### Task requirements
Will you reproduce, character for character, the lines from the one containing "Image resolution: width=1026" through the last of the entries, with both of those lines included?

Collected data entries
*** Begin section ***
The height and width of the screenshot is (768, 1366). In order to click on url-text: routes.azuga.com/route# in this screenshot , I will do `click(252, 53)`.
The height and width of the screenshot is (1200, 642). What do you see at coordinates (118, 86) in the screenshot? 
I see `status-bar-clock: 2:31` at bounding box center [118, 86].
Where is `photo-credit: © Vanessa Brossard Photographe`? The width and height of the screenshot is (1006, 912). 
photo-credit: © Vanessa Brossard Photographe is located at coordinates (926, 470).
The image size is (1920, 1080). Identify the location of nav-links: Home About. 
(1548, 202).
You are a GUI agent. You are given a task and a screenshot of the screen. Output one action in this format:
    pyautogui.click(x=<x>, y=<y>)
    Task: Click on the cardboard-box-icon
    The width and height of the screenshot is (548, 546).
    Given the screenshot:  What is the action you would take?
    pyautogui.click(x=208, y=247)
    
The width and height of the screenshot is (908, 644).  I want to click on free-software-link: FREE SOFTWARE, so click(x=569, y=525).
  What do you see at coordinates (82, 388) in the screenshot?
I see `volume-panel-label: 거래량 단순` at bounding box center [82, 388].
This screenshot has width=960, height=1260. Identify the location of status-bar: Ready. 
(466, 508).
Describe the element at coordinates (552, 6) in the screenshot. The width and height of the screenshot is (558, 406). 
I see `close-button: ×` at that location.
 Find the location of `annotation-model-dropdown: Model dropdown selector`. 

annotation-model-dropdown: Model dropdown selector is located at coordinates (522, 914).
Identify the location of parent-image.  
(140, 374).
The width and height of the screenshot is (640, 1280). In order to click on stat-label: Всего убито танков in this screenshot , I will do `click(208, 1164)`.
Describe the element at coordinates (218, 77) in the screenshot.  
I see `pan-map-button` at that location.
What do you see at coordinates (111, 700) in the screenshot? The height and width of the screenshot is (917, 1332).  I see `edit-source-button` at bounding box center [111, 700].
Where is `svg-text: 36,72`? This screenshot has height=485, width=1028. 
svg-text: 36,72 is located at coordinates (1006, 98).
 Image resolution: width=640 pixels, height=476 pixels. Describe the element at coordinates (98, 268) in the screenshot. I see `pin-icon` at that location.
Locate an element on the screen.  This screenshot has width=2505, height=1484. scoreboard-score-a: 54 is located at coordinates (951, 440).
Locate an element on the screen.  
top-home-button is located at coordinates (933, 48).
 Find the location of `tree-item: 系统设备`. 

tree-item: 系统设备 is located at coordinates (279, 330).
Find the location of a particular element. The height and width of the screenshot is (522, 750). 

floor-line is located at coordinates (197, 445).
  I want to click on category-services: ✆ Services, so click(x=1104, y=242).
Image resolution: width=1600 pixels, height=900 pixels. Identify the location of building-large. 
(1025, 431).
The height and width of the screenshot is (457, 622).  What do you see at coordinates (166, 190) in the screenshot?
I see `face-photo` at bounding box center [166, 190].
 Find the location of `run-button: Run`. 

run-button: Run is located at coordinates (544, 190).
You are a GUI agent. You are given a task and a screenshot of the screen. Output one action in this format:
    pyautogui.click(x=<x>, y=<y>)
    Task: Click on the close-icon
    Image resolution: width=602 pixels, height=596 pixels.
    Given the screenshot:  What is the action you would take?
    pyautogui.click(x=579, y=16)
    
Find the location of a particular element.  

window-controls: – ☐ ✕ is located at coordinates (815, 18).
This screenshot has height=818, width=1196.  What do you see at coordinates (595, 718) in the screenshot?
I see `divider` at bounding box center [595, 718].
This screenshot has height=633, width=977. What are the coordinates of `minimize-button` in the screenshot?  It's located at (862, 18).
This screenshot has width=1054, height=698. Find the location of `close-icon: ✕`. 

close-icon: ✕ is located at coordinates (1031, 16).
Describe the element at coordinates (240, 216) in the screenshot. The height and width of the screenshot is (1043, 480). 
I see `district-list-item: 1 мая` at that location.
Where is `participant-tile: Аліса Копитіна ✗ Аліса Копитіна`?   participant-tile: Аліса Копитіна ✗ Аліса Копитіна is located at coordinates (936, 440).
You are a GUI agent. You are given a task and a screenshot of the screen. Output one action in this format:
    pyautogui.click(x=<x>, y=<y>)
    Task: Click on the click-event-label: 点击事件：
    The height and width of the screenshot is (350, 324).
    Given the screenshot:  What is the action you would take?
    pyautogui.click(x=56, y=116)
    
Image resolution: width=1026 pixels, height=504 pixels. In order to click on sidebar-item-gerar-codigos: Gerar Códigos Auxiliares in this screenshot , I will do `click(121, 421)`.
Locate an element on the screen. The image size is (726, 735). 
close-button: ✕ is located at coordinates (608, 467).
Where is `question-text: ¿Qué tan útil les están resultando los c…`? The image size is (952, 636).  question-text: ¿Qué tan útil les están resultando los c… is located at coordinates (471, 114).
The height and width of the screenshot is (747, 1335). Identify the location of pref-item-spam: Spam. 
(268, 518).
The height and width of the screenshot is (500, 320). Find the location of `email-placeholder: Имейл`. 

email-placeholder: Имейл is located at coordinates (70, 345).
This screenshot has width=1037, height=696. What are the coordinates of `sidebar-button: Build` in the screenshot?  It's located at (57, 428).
*** End section ***
### Output of the exercise
Image resolution: width=1026 pixels, height=504 pixels. In order to click on sidebar-item-gerar-codigos: Gerar Códigos Auxiliares in this screenshot , I will do `click(121, 421)`.
Locate an element on the screen. The image size is (726, 735). 
close-button: ✕ is located at coordinates (608, 467).
Where is `question-text: ¿Qué tan útil les están resultando los c…`? The image size is (952, 636).  question-text: ¿Qué tan útil les están resultando los c… is located at coordinates (471, 114).
The height and width of the screenshot is (747, 1335). Identify the location of pref-item-spam: Spam. 
(268, 518).
The height and width of the screenshot is (500, 320). Find the location of `email-placeholder: Имейл`. 

email-placeholder: Имейл is located at coordinates (70, 345).
This screenshot has width=1037, height=696. What are the coordinates of `sidebar-button: Build` in the screenshot?  It's located at (57, 428).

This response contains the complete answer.